China and Russia both operate according to said parameter of “spheres of influence”; increasingly so, and hence, their absolute rejection of the American military presence, as well as that of NATO, in or near those “spheres of influence.”

To that effect, they are now preparing to send a message to the West, by announcing that next year, they will carry out joint naval exercises in the Mediterranean Sea, for the first time in history. This carries a clear message: If the U.S. or NATO have a presence in our “spheres of influence,” China and Russia feel at complete liberty to exert a military appearance even in the Mediterranean Sea itself.

With the “spheres of influence” criterion as a dogma of its own gospel, Russia is spearheading the creation of a new economic zone, called by some the “Euro-Asiatic Union,” with the dimensions the defunct Soviet Union once had, and inviting China to take part in it.

There is, in addition, a recent change in discourse — and attitude — in China and Russia. The arguments they now use are not only economic, but they are geopolitical as well, and increasingly, they are linked to the always-delicate question of international peace and security. Obviously, they have a high impact on the varied disputes on sovereignty over the sea, which remain open, as well as on matters of airspace jurisdiction, especially in the Chinese case.
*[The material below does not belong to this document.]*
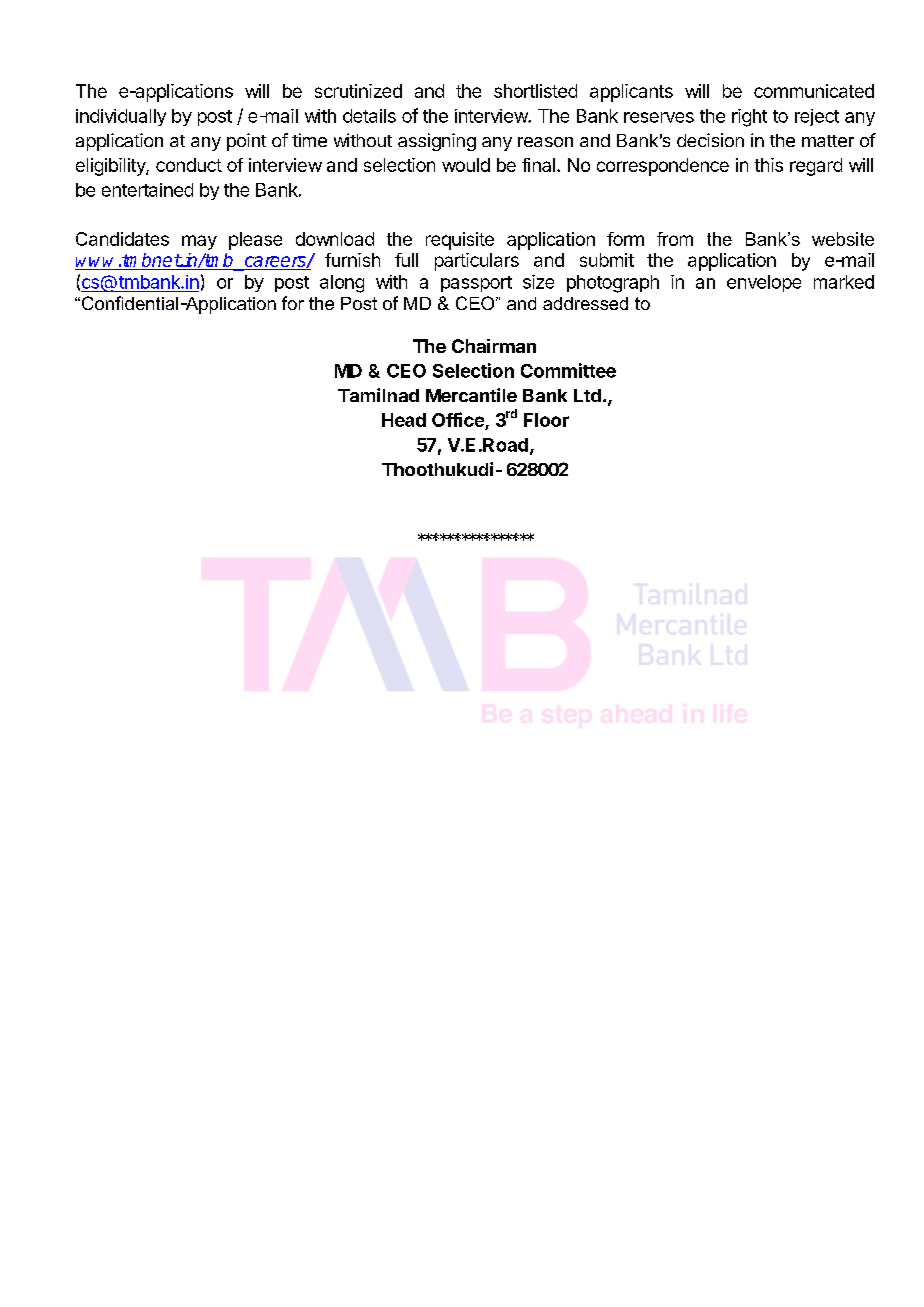 Image resolution: width=924 pixels, height=1307 pixels. What do you see at coordinates (535, 91) in the screenshot?
I see `shortlisted` at bounding box center [535, 91].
The U.S., for its part, rejects the theory of the “spheres of influence.” Every country, it says, has the right to freely elect its own alliances, with full independence from regional powers, because the opposite would be the same as accepting that regional powers have some kind of “veto right” on foreign policy matters over medium-sized or small states in their region, which would be an unacceptable limitation of their sovereignty.

As a result, those Asian countries that distrust China and wish to obtain American military support are free to do so. Japan, Vietnam and the Philippines are current examples of this situation. The same can be said of the U.S. military presence in Japan, South Korea, Bahrain or Qatar, and that of NATO throughout old Europe, which visibly irritates China and the Russian Federation.

Something similar appears to be happening in our own Latin America, with the increasingly strong military ties that bind countries such as Venezuela and Nicaragua with the Russian Federation, which so far, have not generated strong or irate reactions from the Americans.

Because of this, the Russians say that Americans, in fact, pursue what they call the “Sinatra Doctrine,” thus recalling the song “I Did It My Way,” which Frank Sinatra immortalized. The unusual — but bitingly sarcastic — definition, translated into common language, means that as far as the U.S. is concerned, every country has the power to choose, with total freedom, the allies or coalitions it wants to have, with full independence from the desires that their respective regional powers may or may not have on the matter.

This is not new. It is simply insisting on nothing less than the basic principle of the “sovereign equality of all states,” which is the very existential foundation of the international community, and which has also been expressly recognized in the Charter of the United Nations itself, in Article 2.1. This is no small thing.